By Haruna Gimba
World leaders met in Geneva, Switzerland, on Friday at the Global Health Summit, co-hosted by the European Commission and Italy, to adopt an agenda to overcome the COVID-19 pandemic, an official statement said.
The leaders will develop and endorse a Rome Declaration of principles at a time when the virus is surging and spreading uncontrollably in many parts of the world.
“With nine people losing their lives to COVID-19 every minute, and as the risk of even more transmissible and dangerous variants increases, the Global Health Summit comes at a critical juncture. The future of the pandemic is in the hands of the G20 leaders,” the statement said.
The ACT-Accelerator was launched just over a year ago in response to the G20’s call for a global mechanism to accelerate the development of tests, treatments and vaccines and to ensure their equitable distribution.

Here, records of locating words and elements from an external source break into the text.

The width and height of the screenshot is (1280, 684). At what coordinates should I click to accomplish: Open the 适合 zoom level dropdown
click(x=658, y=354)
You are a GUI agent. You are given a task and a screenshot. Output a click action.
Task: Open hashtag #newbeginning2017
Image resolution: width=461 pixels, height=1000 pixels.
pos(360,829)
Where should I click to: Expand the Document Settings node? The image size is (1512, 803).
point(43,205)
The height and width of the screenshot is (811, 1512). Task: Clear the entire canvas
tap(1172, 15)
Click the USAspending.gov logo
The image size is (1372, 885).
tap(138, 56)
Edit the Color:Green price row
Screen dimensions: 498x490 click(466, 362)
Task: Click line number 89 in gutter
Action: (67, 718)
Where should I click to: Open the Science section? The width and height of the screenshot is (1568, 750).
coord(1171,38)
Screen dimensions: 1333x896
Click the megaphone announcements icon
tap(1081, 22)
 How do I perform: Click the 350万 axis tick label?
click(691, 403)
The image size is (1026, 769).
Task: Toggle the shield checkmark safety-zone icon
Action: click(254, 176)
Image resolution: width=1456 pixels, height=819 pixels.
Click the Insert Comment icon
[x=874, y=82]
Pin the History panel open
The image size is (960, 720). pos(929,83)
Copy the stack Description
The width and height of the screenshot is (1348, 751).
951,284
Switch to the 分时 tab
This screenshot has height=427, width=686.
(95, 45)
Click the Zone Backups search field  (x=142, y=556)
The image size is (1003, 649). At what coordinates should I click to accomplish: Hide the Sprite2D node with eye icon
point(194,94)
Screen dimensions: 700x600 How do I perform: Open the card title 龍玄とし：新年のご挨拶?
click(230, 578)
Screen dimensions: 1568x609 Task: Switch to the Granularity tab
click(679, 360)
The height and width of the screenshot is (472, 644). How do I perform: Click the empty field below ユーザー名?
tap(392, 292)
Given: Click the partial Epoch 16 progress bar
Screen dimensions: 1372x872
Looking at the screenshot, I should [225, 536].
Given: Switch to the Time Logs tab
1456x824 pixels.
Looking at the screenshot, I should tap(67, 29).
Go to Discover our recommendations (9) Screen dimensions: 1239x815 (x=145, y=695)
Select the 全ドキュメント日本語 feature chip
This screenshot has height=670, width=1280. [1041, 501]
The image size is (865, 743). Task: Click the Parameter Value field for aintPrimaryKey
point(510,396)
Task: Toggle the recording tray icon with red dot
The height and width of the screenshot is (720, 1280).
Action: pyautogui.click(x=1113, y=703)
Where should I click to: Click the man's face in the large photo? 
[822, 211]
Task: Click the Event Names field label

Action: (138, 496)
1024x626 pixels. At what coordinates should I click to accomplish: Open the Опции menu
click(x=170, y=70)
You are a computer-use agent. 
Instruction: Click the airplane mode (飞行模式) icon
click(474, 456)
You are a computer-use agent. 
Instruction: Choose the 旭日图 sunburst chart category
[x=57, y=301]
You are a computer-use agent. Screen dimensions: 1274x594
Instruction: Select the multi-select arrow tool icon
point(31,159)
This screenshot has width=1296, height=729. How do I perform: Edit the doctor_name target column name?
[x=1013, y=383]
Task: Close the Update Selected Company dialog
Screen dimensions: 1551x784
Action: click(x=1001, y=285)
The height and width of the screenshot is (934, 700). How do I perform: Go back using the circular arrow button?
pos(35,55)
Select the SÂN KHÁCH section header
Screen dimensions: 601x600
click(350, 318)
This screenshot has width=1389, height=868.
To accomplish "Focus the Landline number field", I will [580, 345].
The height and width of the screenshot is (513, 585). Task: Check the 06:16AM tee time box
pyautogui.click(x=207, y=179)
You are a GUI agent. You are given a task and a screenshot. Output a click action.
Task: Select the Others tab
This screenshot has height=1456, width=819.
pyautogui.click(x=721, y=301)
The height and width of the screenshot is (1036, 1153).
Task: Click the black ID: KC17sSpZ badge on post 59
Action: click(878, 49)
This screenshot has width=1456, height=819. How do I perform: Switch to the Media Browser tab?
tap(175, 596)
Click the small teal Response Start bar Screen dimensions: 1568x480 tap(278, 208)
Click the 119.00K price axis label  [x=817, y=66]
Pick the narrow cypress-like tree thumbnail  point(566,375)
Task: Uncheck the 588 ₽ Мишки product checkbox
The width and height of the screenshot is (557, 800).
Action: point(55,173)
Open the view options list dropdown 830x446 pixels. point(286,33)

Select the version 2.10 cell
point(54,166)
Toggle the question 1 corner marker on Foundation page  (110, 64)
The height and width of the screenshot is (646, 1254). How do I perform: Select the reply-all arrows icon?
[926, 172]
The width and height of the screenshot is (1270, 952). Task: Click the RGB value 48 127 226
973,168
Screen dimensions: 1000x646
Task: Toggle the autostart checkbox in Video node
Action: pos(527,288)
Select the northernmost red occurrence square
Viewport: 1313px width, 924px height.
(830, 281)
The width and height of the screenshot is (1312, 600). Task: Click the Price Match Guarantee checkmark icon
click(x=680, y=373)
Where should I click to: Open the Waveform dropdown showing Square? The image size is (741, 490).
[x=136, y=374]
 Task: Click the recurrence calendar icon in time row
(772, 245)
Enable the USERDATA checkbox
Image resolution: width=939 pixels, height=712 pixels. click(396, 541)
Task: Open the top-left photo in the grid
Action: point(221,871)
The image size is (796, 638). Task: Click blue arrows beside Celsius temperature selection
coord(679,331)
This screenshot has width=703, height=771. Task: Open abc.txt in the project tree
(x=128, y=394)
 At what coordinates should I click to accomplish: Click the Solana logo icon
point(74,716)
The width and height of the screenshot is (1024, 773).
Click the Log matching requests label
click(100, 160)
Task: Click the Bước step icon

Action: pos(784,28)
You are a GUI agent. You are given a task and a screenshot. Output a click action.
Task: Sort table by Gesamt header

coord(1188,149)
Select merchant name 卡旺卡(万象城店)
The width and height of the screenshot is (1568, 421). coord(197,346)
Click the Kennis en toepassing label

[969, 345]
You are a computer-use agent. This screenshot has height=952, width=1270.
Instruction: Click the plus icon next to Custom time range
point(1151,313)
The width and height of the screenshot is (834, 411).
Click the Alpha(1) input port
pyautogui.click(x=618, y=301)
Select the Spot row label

Hosted by the World Health Organisation, the ACT-Accelerator offers the only end-to-end multilateral solution to speeding up an end to the acute phase of the COVID-19 pandemic.
“The ACT-Accelerator welcomes the commitments made at the Global Health Summit and will work with countries to operationalise rapidly these pledges, both financial and – crucially – for over 100 million doses of scarce vaccine. Current financial commitments are reflected in the ACT Accelerator interactive funding tracker. However, a significant funding gap remains.”
Speeding up an end to the pandemic through the ACT-Accelerator would cost less than one per cent of what governments are spending on stimulus packages to treat the consequences of the pandemic.
As the economic and social costs of the pandemic continue to escalate, the case for global solidarity grows even stronger. The world now needs the G20 to ACT.
“The Rome Declaration, released at the end of the Summit, reaffirmed leaders’ support for the ACT-Accelerator and underlined the necessity to share the financial burden and close the funding gap, in order for the ACT Accelerator to fulfil its mandate for the equitable allocation and delivery of tests, treatments and vaccines to defeat the pandemic,” the group said.
Of vital importance, the group also emphasised its support for global sharing of vaccine doses approved for emergency use by the World Health Organisation and through COVAX.
Carl Bildt, Special Envoy for the ACT-Accelerator and former Prime Minister of Sweden, said: “Today’s commitments are welcome – but more action is needed now, not in weeks or months, to change the course of the pandemic.”
“While some countries have moved beyond just words, by donating vaccines and pledging to fully finance the ACT-Accelerator, further action is needed from G20 and G7 leaders if we are to stop this virus from spreading and mutating further. We all have substantial work ahead of us,” Bildt added.
The Director-General of WHO, Dr Tedros Adhanom Ghebreyesus, said: “We now have an opportunity to fix the global imbalance. First, we need to close the 18.5 billion US dollar funding gap for the ACT Accelerator. Second, we need countries to donate tens of millions of doses of vaccines immediately through COVAX – which is the agreed global mechanism for distributing vaccines.”
“We welcome the generous announcements made today; in the coming weeks and months, we will need hundreds of millions more doses. We need companies to help make donations happen fast, and to give COVAX the first right of refusal on all uncommitted doses now, in 2021.
“Third, we must urgently and dramatically scale up production of all of these tools, through voluntary licensing, sharing technology and know-how, and waiving intellectual property rights.
“We are at a critical juncture. The creation of the ACT Accelerator represents a historic, forward-thinking effort based on the principles of solidarity and equity. Let’s seize the moment and finish the job we started.”
Today’s commitments come at a critical point in the pandemic. Only through concerted and rigorous testing to control virus spread, access to life-saving oxygen and dexamethasone to save lives, and vaccines to protect people – can bring this pandemic under control.
A massive disparity in access to tests, treatments and vaccines between the world’s richest and poorest countries is prolonging the pandemic in all parts of the world. Funding the work of the ACT-Accelerator now would speed up an end to the pandemic everywhere, the statement said.